SFIDA 1: Elenca tutte le persone indicate per nome nel segmento del documento.
SFIDA 2: Indica, in base al segmento del documento, da quanto tempo esiste la tendopoli di Ontario.

Ma le autorità hanno minacciato: coloro che non risultano residenti ad Ontario, saranno rimandati in bus ai loro luoghi di domicilio. Come Patty Barnes, che dopo la morte del marito non è più stata in grado di pagare l’affitto: «Ricevo una pensione d’invalidità di 800 dollari il mese, non si trova una stanza per questa cifra». La manderanno via perché lei abitava a Fontana, è venuta ad Ontario sapendo di trovare una città di tende già in qualche modo organizzata e assistita. La tendopoli qui esiste da sei mesi.

Edna Silver è venuta a donare coperte. «Come può succedere questo? Siamo il Paese più ricco del mondo ed abbiamo gente che vive in questo modo…». Non sa ancora che accadrà anche peggio. Che più americani arriveranno alla tendopoli, che altre tendopoli cresceranno come funghi.

La fine della settimana scorsa è avvenuto un fatto fatale: all’asta dei Buoni del Tesoro americani decennali sono comparsi per acquistare ben pochi investitori esteri, asiatici, medio-orientali o europei. Ancora nelle scorse settimane, gli investitori esteri compravano il 25% dei BOT USA. Stavolta, solo il 5,8% (2).

E’ accaduto anche all’Italia: l’asta settimanale di BOT è stata un insuccesso, benchè i titoli di debito italiani diano un interesse superiore a quelli tedeschi di oltre mezzo punto. Ma in USA il segnale è più infausto perché l’America dipende di più dal credito, dall’afflusso annuo di 800 miliardi di dollari presi a prestito a basso tasso per pagare il suo «benessere» fondato sui consumi delle famiglie, inesauste consumatrici a credito.

Gli stranieri detengono ormai oltre 6 trilioni (6 mila miliardi) di dollari di BOT americani, il 66% dell’intero debito federale. Ed ora, visto che Ben Bernanke sta continuando a tagliare i tassi primari, fra questi «investitori» inquieti sta nascendo la convinzione che la Federal Reserve, lasciando crollare il dollaro a minimi mai visti, stia deliberatamente e cinicamente svalutando il proprio debito. Mettendo nei guai i prestatori, che hanno tesaurizzato Buoni del Tesoro come rifugio-risparmio. Chi sono?

ESTRATTO DELLA FONTE:

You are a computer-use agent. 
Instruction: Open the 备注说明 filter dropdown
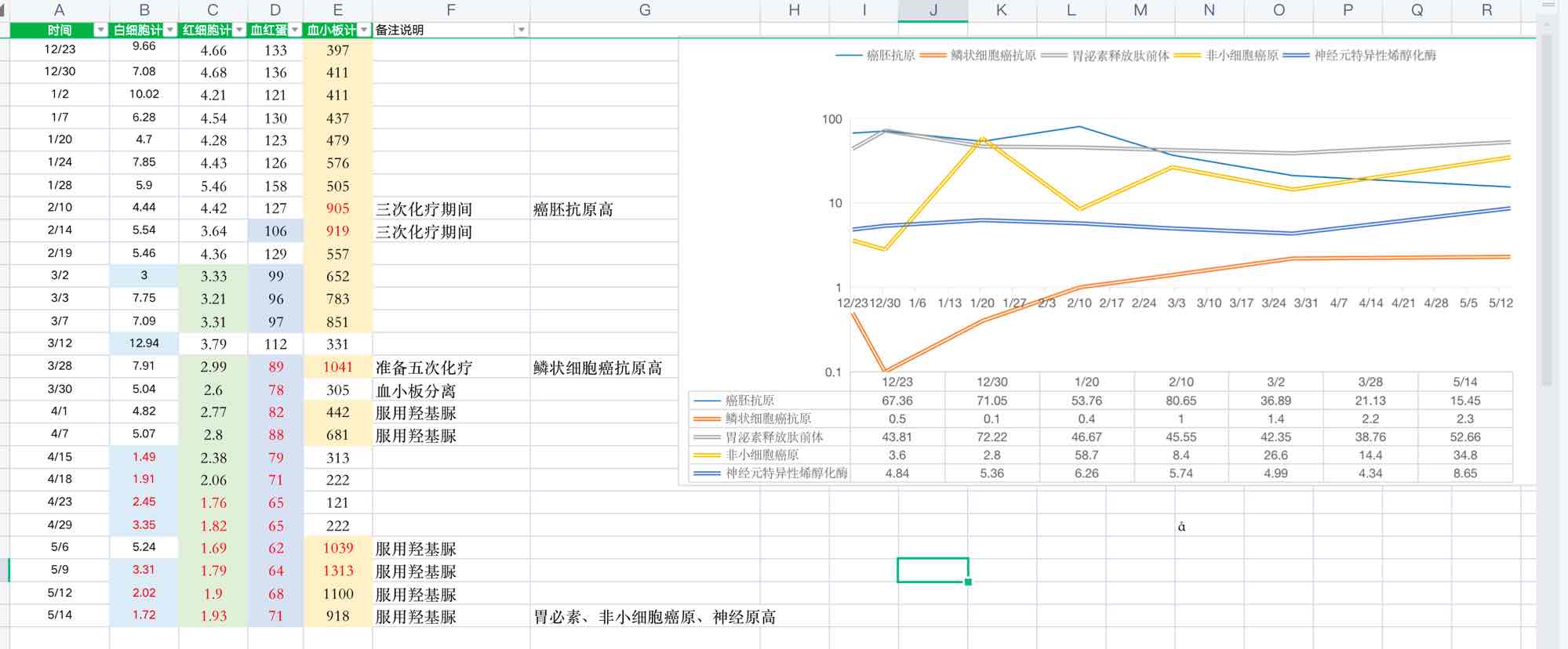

RISPOSTA COMPLETA 1:
Patty Barnes
Edna Silver
Ben Bernanke

RISPOSTA COMPLETA 2: Da sei mesi.